Every line below containing the word "computer" should be found and copied.

= Beginning of Section =

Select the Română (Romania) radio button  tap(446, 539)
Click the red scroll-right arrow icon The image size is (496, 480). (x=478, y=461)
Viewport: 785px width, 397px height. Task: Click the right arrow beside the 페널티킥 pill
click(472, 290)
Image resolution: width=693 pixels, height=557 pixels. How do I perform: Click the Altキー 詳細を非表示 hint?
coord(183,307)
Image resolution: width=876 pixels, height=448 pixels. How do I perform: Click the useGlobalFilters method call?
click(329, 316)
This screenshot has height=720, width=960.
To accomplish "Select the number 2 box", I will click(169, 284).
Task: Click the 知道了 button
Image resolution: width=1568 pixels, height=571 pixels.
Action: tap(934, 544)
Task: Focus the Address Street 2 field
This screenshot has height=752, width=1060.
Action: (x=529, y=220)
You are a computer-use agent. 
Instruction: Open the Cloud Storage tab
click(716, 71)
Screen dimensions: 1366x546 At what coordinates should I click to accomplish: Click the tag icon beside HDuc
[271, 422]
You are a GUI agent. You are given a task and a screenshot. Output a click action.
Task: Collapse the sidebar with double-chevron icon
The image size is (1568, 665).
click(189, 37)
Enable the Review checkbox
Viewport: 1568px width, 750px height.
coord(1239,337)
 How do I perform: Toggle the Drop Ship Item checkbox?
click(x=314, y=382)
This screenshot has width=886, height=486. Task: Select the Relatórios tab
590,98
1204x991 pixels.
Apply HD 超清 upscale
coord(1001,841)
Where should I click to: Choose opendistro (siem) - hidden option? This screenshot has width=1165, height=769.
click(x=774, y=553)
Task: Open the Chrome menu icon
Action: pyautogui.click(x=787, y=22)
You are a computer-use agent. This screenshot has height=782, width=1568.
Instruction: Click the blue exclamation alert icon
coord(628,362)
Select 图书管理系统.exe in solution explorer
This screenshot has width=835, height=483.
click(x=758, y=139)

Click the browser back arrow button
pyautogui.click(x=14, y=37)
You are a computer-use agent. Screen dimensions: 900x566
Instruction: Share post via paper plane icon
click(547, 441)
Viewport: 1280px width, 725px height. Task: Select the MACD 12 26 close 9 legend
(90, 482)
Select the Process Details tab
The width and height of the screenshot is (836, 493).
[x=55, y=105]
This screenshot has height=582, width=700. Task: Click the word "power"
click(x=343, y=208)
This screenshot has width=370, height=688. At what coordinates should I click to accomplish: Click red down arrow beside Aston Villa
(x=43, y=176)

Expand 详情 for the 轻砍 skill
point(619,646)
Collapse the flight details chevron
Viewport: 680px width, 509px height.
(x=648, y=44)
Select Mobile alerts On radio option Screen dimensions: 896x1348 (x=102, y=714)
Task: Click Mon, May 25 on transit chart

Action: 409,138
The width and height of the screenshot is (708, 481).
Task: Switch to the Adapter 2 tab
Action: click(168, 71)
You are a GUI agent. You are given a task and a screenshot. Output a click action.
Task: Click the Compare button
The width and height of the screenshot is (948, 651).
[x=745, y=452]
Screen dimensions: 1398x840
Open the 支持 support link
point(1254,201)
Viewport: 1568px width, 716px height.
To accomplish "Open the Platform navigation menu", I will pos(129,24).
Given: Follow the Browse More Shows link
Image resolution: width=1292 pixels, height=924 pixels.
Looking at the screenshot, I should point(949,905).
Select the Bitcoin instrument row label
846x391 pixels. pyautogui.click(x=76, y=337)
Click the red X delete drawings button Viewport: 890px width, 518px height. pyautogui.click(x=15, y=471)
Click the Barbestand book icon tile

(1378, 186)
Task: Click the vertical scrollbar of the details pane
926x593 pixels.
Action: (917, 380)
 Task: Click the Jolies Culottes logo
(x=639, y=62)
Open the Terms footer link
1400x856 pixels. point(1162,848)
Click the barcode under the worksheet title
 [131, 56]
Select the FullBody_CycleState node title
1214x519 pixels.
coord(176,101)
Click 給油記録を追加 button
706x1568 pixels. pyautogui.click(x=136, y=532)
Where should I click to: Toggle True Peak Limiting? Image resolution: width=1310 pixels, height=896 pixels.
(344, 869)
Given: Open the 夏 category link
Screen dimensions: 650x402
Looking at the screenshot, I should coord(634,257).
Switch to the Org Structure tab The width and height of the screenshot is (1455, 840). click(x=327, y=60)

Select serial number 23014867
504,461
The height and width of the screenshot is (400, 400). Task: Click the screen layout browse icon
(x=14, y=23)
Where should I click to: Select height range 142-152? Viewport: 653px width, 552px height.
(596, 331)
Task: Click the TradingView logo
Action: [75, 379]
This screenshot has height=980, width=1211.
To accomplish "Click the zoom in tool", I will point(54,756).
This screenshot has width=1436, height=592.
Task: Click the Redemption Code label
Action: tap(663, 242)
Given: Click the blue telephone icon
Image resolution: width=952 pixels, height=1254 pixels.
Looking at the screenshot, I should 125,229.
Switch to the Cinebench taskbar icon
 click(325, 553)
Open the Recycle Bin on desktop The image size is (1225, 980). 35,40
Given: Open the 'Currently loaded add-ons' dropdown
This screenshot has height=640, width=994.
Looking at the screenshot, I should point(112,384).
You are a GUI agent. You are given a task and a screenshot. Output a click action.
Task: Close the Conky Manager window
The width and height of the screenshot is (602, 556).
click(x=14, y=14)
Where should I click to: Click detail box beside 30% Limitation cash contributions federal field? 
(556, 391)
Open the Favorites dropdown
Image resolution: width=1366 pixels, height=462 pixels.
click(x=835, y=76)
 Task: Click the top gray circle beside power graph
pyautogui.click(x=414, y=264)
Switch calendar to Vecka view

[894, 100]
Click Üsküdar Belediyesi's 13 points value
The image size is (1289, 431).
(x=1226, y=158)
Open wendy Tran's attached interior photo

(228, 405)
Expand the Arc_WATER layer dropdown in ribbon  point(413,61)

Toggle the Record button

= End of Section =

● **PROBLEM SOLUTION**:
You are a computer-use agent. 
You are a computer-use agent. This screenshot has height=782, width=1568.
You are a computer-use agent. Screen dimensions: 900x566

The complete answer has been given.